BlueBrain / Search

Blue Brain text mining toolbox for semantic search and structured information extraction
https://blue-brain-search.readthedocs.io
GNU Lesser General Public License v3.0
42 stars 11 forks source link

`bbs_database topic-extract`: extract parent topics for MeSH #557

Closed Stannislav closed 2 years ago

Stannislav commented 2 years ago

Summary

MeSH topics are organised in a tree-like ontology. In order to facilitate topic filtering we should not only extract the MeSH topic, but also all its parents in the MeSH ontology.

Details

Consider the following part of the MeSH ontology (ref)

Natural Science Disciplines [H01]
    Biological Science Disciplines [H01.158]
        Anatomy [H01.158.100]
        Biochemistry [H01.158.201]
        Biology [H01.158.273]
        Biophysics [H01.158.344]
        Biotechnology [H01.158.550]
        Chronobiology Discipline [H01.158.580]
        Geroscience [H01.158.595]
        Neurosciences [H01.158.610]
            Cognitive Neuroscience [H01.158.610.030] 

Currently, if a journal is tagged with the MeSH topic Cognitive Neuroscience we extract

journal_topics = {
    "MeSH": ["Cognitive Neuroscience"],
}

In this issue we'd like to suggest that instead one should extract all the parent topics as well:

journal_topics = {
    "MeSH": [
        "Cognitive Neuroscience",
        "Neurosciences",
        "Biological Science Disciplines",
        "Natural Science Disciplines",
    ],
}

Benefits

Apart from a more comprehensive topic information, the topic filtering will be trivial. E.g., given the filtering rule TopicRule(pattern="Natural Science") (see #550) we will match the journal topic list that contains the parents, while we won't match the list without parent topics.

Stannislav commented 2 years ago

Potential issue: topic labels are not always unique nodes in the MeSH tree. Consider "Cognitive Neuroscience", the MeSH information is here: https://meshb.nlm.nih.gov/record/ui?name=Cognitive%20Neuroscience

We see that this label correspons to two nodes:

Each of these nodes is part of a separate topic tower:

    Behavioral Disciplines and Activities [F04]
        Behavioral Sciences [F04.096]
            Psychology [F04.096.628]
                Cognitive Science [F04.096.628.255]
                    Cognitive Neuroscience [F04.096.628.255.500]

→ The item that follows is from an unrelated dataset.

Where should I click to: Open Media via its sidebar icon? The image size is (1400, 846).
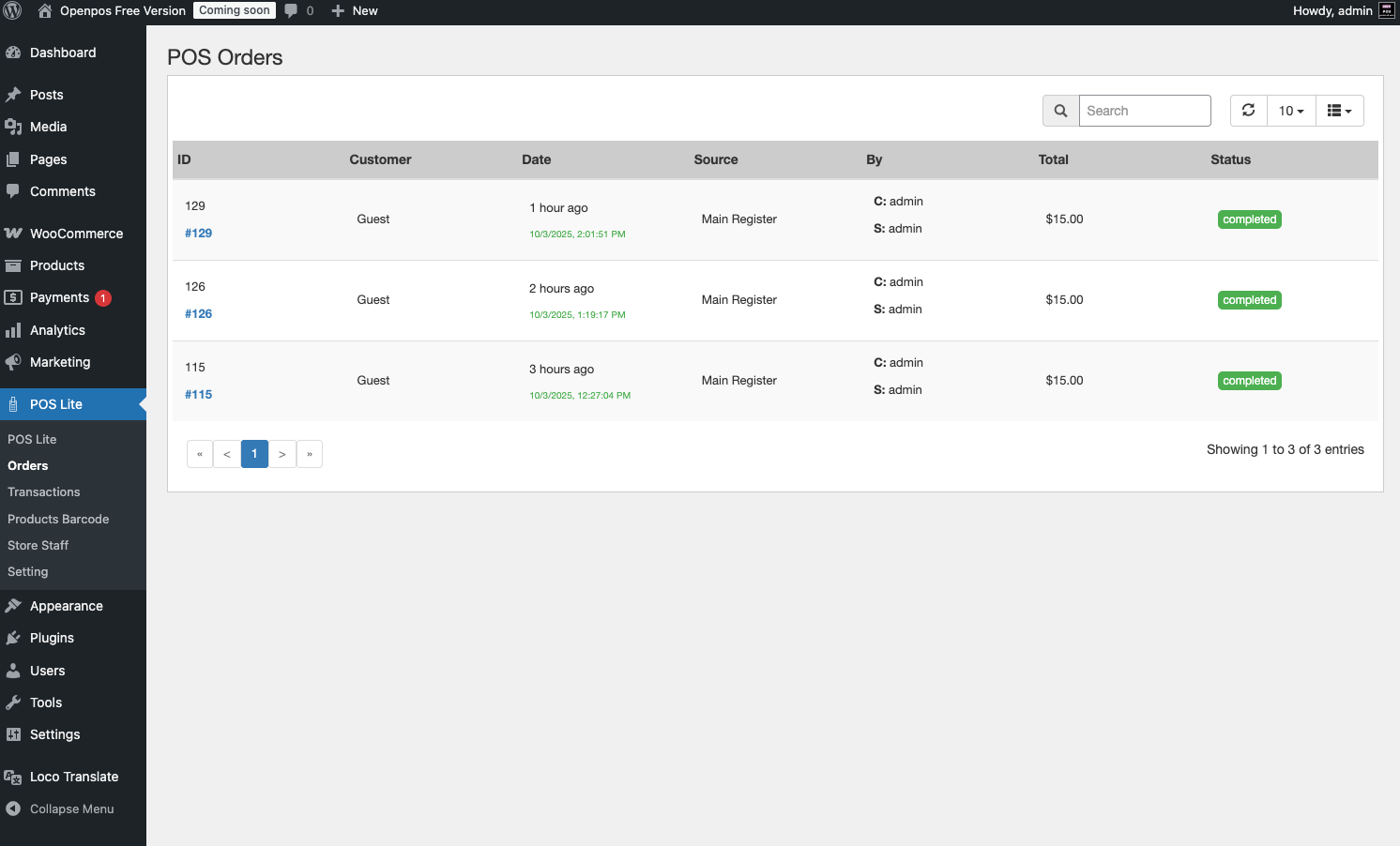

    Natural Science Disciplines [H01]
        Biological Science Disciplines [H01.158]
            Neurosciences [H01.158.610]
                Cognitive Neuroscience [H01.158.610.030]

Right now the only choice we have is to keep all of these topics because we can't distinguish between the two differnt "Cognitive Neuroscience" topics.

It seems to me that if a journal is tagged with "Cognitive Neuroscience" then probably only one of the two is meant. This could be uniquely identified by the corresponding tree number, in the current case F04.096.628.255.500 and H01.158.610.030.

Question: at topic extraction time from PMC/Pubmed, do we have access to these tree numbers? If yes then we could narrow down the parent topics to only one of the several possible topic towers.

Stannislav commented 2 years ago

Some online resources:

Stannislav commented 2 years ago

The MeSH RDF website lists different ways of accessing data including different APIs and local downloads.

Stannislav commented 2 years ago

Since we have to resolve parent topics repeatedly it seems more appropriate do download the data and do the resolution locally.

This will automatically ensure we're always working agains the same MeSH version, which can be upgraded in a controlled manner if necessary.